**TASK STATEMENT**: Can you copy out the records word for word, everything from the line containing "Screen dimensions: 1130x2450" down to the line containing "I will pos(595,15)."?

**EXCERPTED RECORDS**:
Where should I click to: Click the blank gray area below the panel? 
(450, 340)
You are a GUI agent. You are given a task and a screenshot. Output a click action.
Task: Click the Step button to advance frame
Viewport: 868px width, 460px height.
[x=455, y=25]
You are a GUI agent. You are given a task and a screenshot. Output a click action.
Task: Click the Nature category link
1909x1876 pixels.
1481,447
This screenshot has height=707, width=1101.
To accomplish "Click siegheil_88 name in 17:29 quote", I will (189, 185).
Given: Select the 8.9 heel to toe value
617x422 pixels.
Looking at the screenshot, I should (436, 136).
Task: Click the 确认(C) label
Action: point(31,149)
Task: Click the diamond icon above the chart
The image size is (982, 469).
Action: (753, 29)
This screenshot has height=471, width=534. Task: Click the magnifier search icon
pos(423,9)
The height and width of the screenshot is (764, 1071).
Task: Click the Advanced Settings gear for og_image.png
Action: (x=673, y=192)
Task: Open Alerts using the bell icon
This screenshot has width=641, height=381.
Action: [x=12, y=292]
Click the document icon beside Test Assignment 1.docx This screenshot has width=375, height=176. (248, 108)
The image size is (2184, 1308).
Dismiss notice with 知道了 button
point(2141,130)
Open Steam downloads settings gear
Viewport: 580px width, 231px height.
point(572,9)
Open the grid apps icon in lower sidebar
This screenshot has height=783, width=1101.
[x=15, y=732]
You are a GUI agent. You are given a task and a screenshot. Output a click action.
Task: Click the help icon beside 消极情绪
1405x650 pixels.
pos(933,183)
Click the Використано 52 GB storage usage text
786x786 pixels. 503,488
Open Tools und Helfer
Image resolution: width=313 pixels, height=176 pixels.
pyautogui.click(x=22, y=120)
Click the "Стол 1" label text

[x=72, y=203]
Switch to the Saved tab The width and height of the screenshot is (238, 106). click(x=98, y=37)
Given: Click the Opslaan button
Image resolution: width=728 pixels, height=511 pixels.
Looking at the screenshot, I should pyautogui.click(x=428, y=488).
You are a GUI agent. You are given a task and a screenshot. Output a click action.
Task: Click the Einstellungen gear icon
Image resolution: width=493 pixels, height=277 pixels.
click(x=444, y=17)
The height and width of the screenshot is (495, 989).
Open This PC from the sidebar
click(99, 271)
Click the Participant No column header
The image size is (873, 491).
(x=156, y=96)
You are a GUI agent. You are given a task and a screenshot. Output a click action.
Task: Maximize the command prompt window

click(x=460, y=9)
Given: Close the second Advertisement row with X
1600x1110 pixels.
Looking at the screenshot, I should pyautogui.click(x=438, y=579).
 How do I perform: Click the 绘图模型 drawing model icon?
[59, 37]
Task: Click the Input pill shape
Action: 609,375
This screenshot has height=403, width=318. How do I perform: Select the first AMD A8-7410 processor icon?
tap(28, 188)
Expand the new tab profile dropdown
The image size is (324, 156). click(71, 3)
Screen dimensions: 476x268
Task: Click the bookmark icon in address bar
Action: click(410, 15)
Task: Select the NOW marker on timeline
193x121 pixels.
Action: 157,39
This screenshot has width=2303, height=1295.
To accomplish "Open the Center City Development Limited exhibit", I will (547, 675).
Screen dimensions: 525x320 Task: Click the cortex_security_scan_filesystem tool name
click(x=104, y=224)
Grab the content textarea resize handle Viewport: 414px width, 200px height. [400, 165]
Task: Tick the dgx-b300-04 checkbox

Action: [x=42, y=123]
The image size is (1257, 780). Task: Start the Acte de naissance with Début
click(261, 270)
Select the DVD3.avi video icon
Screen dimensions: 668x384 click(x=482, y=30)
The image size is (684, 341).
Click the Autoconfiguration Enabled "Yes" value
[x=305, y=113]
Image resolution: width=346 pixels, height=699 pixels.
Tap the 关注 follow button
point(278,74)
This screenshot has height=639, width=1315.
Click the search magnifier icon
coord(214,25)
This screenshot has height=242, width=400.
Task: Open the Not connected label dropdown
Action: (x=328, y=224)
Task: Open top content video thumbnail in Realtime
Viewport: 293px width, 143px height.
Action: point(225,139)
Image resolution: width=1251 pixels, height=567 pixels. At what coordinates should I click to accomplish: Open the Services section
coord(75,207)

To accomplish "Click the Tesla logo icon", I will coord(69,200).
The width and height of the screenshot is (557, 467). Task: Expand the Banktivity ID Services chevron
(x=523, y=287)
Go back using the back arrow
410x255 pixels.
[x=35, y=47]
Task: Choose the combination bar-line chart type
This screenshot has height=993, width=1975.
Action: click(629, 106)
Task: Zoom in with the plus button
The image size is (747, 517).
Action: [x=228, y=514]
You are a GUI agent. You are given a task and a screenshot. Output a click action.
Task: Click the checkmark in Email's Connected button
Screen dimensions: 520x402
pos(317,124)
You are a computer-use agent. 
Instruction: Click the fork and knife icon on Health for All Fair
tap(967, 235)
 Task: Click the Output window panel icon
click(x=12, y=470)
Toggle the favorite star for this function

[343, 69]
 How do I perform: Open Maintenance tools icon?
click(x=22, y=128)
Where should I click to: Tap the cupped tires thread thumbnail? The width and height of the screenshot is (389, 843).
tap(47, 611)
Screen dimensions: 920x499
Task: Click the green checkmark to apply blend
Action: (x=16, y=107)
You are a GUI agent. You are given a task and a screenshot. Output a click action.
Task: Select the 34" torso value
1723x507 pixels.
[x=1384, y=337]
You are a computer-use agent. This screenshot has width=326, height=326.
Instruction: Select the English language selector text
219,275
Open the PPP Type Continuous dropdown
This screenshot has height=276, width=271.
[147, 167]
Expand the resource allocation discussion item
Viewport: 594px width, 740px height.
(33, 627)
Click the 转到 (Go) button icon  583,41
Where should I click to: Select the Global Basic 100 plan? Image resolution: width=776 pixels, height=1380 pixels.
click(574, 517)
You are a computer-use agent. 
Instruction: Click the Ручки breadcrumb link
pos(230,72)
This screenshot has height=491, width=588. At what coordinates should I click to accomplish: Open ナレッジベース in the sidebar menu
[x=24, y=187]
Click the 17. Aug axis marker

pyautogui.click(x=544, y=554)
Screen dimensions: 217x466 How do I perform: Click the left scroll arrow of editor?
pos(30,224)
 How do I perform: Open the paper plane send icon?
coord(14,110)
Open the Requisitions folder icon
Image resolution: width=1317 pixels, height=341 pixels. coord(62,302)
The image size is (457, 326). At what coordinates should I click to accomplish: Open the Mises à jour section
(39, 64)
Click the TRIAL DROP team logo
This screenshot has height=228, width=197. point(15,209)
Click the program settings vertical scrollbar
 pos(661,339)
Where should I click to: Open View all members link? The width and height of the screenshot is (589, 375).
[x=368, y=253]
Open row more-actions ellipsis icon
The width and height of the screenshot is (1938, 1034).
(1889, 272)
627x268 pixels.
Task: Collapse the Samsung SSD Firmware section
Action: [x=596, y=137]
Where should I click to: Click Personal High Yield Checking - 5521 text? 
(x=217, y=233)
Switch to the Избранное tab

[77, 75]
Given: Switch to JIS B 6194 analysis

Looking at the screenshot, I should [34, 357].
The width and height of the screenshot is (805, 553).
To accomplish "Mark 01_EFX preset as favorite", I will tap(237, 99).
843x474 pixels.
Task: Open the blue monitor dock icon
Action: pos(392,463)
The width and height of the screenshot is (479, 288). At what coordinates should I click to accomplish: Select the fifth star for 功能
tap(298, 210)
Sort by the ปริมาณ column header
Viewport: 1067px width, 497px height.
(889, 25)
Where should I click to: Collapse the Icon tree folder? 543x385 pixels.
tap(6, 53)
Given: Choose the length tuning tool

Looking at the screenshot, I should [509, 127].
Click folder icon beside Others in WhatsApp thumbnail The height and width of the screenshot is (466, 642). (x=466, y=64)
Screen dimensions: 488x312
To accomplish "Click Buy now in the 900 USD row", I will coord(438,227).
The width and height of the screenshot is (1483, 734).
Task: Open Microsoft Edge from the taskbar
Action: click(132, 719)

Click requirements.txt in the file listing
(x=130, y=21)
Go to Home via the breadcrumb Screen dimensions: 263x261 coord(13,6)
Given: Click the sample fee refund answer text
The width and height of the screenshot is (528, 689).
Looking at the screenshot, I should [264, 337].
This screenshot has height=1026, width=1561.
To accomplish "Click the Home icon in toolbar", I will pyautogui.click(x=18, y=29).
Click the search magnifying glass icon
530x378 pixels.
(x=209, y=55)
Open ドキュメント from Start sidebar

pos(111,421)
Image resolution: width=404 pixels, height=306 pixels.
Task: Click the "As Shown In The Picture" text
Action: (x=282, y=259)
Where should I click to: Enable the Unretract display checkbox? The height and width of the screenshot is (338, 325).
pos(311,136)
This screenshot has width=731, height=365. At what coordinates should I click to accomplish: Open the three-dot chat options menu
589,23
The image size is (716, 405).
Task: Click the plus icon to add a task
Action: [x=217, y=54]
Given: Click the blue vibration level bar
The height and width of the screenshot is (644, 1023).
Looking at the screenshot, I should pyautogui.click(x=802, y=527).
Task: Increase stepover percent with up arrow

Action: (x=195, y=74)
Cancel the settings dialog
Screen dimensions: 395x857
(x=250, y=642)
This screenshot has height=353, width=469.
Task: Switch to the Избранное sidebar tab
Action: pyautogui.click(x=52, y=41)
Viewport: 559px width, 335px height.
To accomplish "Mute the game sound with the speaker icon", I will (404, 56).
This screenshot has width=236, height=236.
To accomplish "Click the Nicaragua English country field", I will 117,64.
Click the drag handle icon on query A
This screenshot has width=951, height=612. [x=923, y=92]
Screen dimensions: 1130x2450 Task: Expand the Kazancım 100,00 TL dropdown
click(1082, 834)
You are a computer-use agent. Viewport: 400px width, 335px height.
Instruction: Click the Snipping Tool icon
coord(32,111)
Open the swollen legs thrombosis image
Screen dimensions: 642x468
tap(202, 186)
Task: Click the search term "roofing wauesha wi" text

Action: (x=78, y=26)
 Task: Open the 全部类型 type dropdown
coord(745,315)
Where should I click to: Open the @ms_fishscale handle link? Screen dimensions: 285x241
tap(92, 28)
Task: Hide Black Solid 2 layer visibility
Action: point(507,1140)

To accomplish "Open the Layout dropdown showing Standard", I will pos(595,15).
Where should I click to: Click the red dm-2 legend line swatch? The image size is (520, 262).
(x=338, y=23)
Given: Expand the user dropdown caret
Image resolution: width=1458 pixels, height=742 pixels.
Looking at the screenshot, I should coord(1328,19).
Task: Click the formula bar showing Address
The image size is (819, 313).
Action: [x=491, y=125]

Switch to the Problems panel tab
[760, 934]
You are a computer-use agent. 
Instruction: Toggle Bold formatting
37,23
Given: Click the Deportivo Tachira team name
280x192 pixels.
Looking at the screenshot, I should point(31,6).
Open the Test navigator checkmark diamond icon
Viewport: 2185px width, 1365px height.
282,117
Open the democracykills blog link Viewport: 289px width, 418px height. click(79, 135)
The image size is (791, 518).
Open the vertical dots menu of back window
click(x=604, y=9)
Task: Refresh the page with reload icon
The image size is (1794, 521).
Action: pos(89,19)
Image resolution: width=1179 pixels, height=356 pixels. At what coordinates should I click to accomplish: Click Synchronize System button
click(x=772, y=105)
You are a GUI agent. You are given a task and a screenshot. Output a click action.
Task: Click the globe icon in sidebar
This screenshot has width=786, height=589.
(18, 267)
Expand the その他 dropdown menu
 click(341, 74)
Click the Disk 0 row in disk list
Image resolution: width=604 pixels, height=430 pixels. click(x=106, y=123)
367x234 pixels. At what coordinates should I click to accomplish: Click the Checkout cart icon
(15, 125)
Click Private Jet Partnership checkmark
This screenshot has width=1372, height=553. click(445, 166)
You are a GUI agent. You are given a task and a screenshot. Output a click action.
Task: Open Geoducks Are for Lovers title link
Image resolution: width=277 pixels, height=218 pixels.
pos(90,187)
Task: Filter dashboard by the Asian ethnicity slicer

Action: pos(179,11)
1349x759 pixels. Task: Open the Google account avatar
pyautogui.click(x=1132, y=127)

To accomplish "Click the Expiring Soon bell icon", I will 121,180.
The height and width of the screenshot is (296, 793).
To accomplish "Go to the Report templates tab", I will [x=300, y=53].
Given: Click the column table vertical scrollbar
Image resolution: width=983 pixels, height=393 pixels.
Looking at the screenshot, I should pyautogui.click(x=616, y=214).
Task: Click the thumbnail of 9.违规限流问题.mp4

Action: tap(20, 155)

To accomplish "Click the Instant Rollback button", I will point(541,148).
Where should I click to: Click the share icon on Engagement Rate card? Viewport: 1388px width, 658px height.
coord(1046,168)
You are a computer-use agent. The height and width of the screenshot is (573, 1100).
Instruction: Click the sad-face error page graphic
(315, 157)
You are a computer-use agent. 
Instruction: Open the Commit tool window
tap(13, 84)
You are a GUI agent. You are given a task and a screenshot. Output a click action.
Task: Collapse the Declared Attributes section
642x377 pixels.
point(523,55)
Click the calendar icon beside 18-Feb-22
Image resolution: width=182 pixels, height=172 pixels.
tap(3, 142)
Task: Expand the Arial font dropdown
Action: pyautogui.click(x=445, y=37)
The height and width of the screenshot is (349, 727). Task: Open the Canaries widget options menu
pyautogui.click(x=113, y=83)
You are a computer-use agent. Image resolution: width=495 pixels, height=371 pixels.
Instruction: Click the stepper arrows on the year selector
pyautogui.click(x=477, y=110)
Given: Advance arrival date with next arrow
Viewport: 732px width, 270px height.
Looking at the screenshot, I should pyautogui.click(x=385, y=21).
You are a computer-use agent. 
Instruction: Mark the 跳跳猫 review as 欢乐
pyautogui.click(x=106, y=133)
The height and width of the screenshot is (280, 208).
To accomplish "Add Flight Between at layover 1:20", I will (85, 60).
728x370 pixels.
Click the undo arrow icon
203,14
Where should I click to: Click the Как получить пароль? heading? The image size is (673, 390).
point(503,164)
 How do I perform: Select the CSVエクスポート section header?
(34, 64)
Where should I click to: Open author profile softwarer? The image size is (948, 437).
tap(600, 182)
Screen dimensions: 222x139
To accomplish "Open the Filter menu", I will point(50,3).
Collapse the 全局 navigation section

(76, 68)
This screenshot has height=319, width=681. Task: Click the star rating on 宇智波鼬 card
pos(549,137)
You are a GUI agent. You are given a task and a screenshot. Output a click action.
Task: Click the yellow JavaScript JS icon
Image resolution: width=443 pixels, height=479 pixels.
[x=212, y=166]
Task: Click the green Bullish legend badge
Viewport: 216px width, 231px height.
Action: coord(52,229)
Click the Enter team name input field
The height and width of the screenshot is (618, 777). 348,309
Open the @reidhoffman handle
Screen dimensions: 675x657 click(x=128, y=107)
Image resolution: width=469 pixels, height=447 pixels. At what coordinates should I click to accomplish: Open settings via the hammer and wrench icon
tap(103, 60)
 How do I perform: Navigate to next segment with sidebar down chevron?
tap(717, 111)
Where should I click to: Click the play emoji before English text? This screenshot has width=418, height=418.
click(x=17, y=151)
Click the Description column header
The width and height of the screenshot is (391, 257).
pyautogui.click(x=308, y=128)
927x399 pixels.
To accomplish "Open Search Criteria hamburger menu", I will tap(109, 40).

**RESULT**:
Screen dimensions: 1130x2450 Task: Expand the Kazancım 100,00 TL dropdown
click(1082, 834)
You are a computer-use agent. Viewport: 400px width, 335px height.
Instruction: Click the Snipping Tool icon
coord(32,111)
Open the swollen legs thrombosis image
Screen dimensions: 642x468
tap(202, 186)
Task: Click the search term "roofing wauesha wi" text

Action: (x=78, y=26)
 Task: Open the 全部类型 type dropdown
coord(745,315)
Where should I click to: Open the @ms_fishscale handle link? Screen dimensions: 285x241
tap(92, 28)
Task: Hide Black Solid 2 layer visibility
Action: point(507,1140)

To accomplish "Open the Layout dropdown showing Standard", I will pos(595,15).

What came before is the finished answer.